===== Listed records =====

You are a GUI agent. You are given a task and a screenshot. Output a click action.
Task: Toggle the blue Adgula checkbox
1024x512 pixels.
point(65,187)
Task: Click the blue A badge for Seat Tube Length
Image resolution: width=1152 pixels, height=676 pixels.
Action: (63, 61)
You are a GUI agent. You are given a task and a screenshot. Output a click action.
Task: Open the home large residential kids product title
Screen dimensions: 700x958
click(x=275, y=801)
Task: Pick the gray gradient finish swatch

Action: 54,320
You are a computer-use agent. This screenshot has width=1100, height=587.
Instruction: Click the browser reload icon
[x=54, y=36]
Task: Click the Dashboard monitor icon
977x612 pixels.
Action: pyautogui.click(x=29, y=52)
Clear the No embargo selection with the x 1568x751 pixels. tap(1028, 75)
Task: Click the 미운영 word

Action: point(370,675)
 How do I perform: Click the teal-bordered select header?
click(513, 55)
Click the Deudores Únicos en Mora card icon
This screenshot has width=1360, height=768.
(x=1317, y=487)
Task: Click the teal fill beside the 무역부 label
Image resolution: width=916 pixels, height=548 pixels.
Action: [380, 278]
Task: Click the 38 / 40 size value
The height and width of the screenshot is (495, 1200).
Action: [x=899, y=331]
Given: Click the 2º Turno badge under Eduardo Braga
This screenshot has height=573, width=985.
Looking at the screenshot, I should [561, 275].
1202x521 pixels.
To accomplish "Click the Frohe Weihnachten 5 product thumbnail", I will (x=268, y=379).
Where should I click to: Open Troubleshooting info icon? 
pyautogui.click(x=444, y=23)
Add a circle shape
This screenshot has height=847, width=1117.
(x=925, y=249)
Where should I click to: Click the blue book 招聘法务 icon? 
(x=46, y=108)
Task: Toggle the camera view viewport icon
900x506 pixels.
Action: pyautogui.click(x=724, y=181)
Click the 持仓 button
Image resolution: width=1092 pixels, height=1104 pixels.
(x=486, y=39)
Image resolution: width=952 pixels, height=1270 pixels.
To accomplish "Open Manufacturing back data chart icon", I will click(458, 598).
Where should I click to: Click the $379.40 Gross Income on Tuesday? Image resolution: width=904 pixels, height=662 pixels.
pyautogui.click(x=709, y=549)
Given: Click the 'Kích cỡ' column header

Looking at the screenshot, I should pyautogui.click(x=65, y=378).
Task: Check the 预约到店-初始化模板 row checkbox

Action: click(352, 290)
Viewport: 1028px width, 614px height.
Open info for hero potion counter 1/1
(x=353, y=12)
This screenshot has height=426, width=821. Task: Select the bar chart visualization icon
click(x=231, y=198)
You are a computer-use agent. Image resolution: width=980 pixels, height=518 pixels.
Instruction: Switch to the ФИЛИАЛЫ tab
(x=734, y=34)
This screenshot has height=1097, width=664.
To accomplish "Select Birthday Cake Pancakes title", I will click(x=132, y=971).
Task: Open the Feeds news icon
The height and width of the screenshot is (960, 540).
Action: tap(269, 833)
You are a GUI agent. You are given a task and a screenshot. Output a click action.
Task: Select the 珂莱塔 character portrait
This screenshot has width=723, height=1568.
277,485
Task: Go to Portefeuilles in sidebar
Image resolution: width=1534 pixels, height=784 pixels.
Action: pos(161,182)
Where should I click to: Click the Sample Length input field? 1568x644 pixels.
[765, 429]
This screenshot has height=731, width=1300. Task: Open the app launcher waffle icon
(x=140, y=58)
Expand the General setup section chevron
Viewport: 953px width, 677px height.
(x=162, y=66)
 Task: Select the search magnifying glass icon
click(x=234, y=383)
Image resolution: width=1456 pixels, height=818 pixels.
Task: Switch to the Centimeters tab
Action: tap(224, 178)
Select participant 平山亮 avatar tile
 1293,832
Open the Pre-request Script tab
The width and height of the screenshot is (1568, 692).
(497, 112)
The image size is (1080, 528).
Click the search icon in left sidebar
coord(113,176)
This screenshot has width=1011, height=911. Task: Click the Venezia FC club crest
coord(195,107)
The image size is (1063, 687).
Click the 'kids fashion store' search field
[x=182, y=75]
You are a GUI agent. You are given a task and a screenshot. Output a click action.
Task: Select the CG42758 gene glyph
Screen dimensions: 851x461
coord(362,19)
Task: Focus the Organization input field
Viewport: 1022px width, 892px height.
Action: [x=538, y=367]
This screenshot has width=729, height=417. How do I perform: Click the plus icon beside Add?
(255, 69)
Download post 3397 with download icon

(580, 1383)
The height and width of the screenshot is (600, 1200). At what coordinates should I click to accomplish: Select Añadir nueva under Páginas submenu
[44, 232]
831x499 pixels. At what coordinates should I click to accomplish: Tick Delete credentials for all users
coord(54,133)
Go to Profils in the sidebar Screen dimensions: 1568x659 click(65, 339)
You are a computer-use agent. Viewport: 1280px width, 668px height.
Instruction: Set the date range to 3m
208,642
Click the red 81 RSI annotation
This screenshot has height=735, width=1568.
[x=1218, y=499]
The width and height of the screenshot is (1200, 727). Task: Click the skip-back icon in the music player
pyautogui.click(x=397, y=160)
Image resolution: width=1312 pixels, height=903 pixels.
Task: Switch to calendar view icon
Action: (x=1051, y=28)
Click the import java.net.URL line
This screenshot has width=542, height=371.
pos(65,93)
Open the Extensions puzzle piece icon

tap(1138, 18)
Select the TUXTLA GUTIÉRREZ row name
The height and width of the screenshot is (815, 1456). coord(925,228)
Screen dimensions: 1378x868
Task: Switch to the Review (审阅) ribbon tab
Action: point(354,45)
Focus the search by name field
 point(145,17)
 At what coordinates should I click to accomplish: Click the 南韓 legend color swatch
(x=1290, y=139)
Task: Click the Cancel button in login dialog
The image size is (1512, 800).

=====

- [Exercise]: Check each line of the records for the word "badge" and extract those that contain it.

- [Exercise solution]:
Task: Click the blue A badge for Seat Tube Length
Given: Click the 2º Turno badge under Eduardo Braga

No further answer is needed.